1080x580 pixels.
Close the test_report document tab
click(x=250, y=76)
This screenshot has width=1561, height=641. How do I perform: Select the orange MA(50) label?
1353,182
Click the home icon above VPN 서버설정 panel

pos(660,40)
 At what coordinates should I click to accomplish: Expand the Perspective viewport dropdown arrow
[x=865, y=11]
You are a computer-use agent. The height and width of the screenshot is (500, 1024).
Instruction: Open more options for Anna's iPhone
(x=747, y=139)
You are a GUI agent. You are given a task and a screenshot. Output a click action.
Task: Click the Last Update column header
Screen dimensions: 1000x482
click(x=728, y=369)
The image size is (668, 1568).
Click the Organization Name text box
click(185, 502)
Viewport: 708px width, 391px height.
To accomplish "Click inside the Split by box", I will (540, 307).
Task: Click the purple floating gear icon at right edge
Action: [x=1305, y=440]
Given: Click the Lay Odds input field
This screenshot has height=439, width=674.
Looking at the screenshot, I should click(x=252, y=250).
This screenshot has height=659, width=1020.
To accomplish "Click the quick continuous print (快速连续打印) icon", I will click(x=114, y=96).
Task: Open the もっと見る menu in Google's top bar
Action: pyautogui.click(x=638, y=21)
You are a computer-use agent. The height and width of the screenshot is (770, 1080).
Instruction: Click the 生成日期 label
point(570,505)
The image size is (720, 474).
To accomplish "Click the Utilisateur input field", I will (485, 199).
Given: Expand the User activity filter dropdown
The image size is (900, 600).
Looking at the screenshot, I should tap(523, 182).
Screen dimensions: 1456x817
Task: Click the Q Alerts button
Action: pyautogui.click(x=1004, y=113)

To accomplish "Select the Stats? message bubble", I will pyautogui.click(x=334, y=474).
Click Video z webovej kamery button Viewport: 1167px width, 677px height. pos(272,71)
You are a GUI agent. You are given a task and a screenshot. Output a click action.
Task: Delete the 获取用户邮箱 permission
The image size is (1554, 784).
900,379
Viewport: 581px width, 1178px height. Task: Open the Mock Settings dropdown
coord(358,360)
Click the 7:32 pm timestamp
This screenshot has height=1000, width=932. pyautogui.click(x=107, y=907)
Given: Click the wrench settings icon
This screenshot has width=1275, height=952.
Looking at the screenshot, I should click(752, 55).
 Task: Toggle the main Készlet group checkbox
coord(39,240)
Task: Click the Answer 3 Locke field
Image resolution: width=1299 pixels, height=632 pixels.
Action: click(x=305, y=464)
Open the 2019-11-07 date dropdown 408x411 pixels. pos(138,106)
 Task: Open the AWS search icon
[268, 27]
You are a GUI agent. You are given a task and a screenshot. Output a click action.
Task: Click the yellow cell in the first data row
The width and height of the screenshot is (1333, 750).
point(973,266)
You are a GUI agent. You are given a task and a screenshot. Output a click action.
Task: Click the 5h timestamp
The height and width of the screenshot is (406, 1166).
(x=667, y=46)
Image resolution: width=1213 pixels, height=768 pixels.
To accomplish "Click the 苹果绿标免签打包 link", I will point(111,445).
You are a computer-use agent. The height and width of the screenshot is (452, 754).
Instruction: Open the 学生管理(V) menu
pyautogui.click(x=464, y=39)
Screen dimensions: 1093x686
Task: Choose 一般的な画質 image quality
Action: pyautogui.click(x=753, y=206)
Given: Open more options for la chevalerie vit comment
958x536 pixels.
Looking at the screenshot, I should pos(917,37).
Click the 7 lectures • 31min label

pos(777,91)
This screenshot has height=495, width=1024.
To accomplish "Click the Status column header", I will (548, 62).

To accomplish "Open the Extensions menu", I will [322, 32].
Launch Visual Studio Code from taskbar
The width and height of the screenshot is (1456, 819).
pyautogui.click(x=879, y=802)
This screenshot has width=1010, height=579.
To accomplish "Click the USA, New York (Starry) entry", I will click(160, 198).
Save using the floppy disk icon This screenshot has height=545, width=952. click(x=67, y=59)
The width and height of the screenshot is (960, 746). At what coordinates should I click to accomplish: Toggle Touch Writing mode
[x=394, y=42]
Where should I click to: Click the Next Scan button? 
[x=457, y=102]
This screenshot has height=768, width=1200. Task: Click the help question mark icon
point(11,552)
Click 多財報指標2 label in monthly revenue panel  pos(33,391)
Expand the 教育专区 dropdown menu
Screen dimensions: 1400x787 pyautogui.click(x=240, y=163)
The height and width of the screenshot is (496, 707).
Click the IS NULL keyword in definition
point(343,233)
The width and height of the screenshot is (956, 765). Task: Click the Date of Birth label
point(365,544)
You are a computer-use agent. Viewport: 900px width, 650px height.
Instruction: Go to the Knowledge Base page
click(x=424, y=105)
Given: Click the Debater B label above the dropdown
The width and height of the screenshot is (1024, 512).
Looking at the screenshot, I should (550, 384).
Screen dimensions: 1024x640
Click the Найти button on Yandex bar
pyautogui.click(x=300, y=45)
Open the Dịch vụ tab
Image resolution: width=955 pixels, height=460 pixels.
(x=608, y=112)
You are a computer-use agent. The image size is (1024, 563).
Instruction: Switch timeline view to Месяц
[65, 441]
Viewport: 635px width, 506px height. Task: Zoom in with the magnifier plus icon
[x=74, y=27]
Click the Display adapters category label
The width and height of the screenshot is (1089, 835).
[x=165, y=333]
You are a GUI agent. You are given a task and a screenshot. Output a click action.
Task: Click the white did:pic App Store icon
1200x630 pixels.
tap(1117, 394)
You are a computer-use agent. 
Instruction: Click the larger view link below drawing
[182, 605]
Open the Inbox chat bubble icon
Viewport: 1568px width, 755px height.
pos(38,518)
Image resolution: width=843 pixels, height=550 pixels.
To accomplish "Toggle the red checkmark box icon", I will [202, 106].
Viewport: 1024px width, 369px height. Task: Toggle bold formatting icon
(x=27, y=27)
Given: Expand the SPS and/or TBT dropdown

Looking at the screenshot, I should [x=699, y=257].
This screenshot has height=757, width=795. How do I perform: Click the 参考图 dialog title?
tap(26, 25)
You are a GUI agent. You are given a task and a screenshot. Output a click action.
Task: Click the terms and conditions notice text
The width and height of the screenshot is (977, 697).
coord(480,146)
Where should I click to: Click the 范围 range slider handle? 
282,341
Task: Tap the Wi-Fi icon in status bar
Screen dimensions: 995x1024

::::::::

Please set down the whole listing above without altering a single line.

→ Written response:
1080x580 pixels.
Close the test_report document tab
click(x=250, y=76)
This screenshot has width=1561, height=641. How do I perform: Select the orange MA(50) label?
1353,182
Click the home icon above VPN 서버설정 panel

pos(660,40)
 At what coordinates should I click to accomplish: Expand the Perspective viewport dropdown arrow
[x=865, y=11]
You are a computer-use agent. The height and width of the screenshot is (500, 1024).
Instruction: Open more options for Anna's iPhone
(x=747, y=139)
You are a GUI agent. You are given a task and a screenshot. Output a click action.
Task: Click the Last Update column header
Screen dimensions: 1000x482
click(x=728, y=369)
The image size is (668, 1568).
Click the Organization Name text box
click(185, 502)
Viewport: 708px width, 391px height.
To accomplish "Click inside the Split by box", I will (540, 307).
Task: Click the purple floating gear icon at right edge
Action: [x=1305, y=440]
Given: Click the Lay Odds input field
This screenshot has height=439, width=674.
Looking at the screenshot, I should click(x=252, y=250).
This screenshot has height=659, width=1020.
To accomplish "Click the quick continuous print (快速连续打印) icon", I will click(x=114, y=96).
Task: Open the もっと見る menu in Google's top bar
Action: pyautogui.click(x=638, y=21)
You are a computer-use agent. The height and width of the screenshot is (770, 1080).
Instruction: Click the 生成日期 label
point(570,505)
The image size is (720, 474).
To accomplish "Click the Utilisateur input field", I will (485, 199).
Given: Expand the User activity filter dropdown
The image size is (900, 600).
Looking at the screenshot, I should tap(523, 182).
Screen dimensions: 1456x817
Task: Click the Q Alerts button
Action: pyautogui.click(x=1004, y=113)

To accomplish "Select the Stats? message bubble", I will pyautogui.click(x=334, y=474).
Click Video z webovej kamery button Viewport: 1167px width, 677px height. pos(272,71)
You are a GUI agent. You are given a task and a screenshot. Output a click action.
Task: Delete the 获取用户邮箱 permission
The image size is (1554, 784).
900,379
Viewport: 581px width, 1178px height. Task: Open the Mock Settings dropdown
coord(358,360)
Click the 7:32 pm timestamp
This screenshot has height=1000, width=932. pyautogui.click(x=107, y=907)
Given: Click the wrench settings icon
This screenshot has width=1275, height=952.
Looking at the screenshot, I should click(752, 55).
 Task: Toggle the main Készlet group checkbox
coord(39,240)
Task: Click the Answer 3 Locke field
Image resolution: width=1299 pixels, height=632 pixels.
Action: click(x=305, y=464)
Open the 2019-11-07 date dropdown 408x411 pixels. pos(138,106)
 Task: Open the AWS search icon
[268, 27]
You are a GUI agent. You are given a task and a screenshot. Output a click action.
Task: Click the yellow cell in the first data row
The width and height of the screenshot is (1333, 750).
point(973,266)
You are a GUI agent. You are given a task and a screenshot. Output a click action.
Task: Click the 5h timestamp
The height and width of the screenshot is (406, 1166).
(x=667, y=46)
Image resolution: width=1213 pixels, height=768 pixels.
To accomplish "Click the 苹果绿标免签打包 link", I will point(111,445).
You are a computer-use agent. The height and width of the screenshot is (452, 754).
Instruction: Open the 学生管理(V) menu
pyautogui.click(x=464, y=39)
Screen dimensions: 1093x686
Task: Choose 一般的な画質 image quality
Action: pyautogui.click(x=753, y=206)
Given: Open more options for la chevalerie vit comment
958x536 pixels.
Looking at the screenshot, I should pos(917,37).
Click the 7 lectures • 31min label

pos(777,91)
This screenshot has height=495, width=1024.
To accomplish "Click the Status column header", I will (548, 62).

To accomplish "Open the Extensions menu", I will [322, 32].
Launch Visual Studio Code from taskbar
The width and height of the screenshot is (1456, 819).
pyautogui.click(x=879, y=802)
This screenshot has width=1010, height=579.
To accomplish "Click the USA, New York (Starry) entry", I will click(160, 198).
Save using the floppy disk icon This screenshot has height=545, width=952. click(x=67, y=59)
The width and height of the screenshot is (960, 746). At what coordinates should I click to accomplish: Toggle Touch Writing mode
[x=394, y=42]
Where should I click to: Click the Next Scan button? 
[x=457, y=102]
This screenshot has height=768, width=1200. Task: Click the help question mark icon
point(11,552)
Click 多財報指標2 label in monthly revenue panel  pos(33,391)
Expand the 教育专区 dropdown menu
Screen dimensions: 1400x787 pyautogui.click(x=240, y=163)
The height and width of the screenshot is (496, 707).
Click the IS NULL keyword in definition
point(343,233)
The width and height of the screenshot is (956, 765). Task: Click the Date of Birth label
point(365,544)
You are a computer-use agent. Viewport: 900px width, 650px height.
Instruction: Go to the Knowledge Base page
click(x=424, y=105)
Given: Click the Debater B label above the dropdown
The width and height of the screenshot is (1024, 512).
Looking at the screenshot, I should (550, 384).
Screen dimensions: 1024x640
Click the Найти button on Yandex bar
pyautogui.click(x=300, y=45)
Open the Dịch vụ tab
Image resolution: width=955 pixels, height=460 pixels.
(x=608, y=112)
You are a computer-use agent. The image size is (1024, 563).
Instruction: Switch timeline view to Месяц
[65, 441]
Viewport: 635px width, 506px height. Task: Zoom in with the magnifier plus icon
[x=74, y=27]
Click the Display adapters category label
The width and height of the screenshot is (1089, 835).
[x=165, y=333]
You are a GUI agent. You are given a task and a screenshot. Output a click action.
Task: Click the white did:pic App Store icon
1200x630 pixels.
tap(1117, 394)
You are a computer-use agent. 
Instruction: Click the larger view link below drawing
[182, 605]
Open the Inbox chat bubble icon
Viewport: 1568px width, 755px height.
pos(38,518)
Image resolution: width=843 pixels, height=550 pixels.
To accomplish "Toggle the red checkmark box icon", I will [202, 106].
Viewport: 1024px width, 369px height. Task: Toggle bold formatting icon
(x=27, y=27)
Given: Expand the SPS and/or TBT dropdown

Looking at the screenshot, I should [x=699, y=257].
This screenshot has height=757, width=795. How do I perform: Click the 参考图 dialog title?
tap(26, 25)
You are a GUI agent. You are given a task and a screenshot. Output a click action.
Task: Click the terms and conditions notice text
The width and height of the screenshot is (977, 697).
coord(480,146)
Where should I click to: Click the 范围 range slider handle? 
282,341
Task: Tap the Wi-Fi icon in status bar
Screen dimensions: 995x1024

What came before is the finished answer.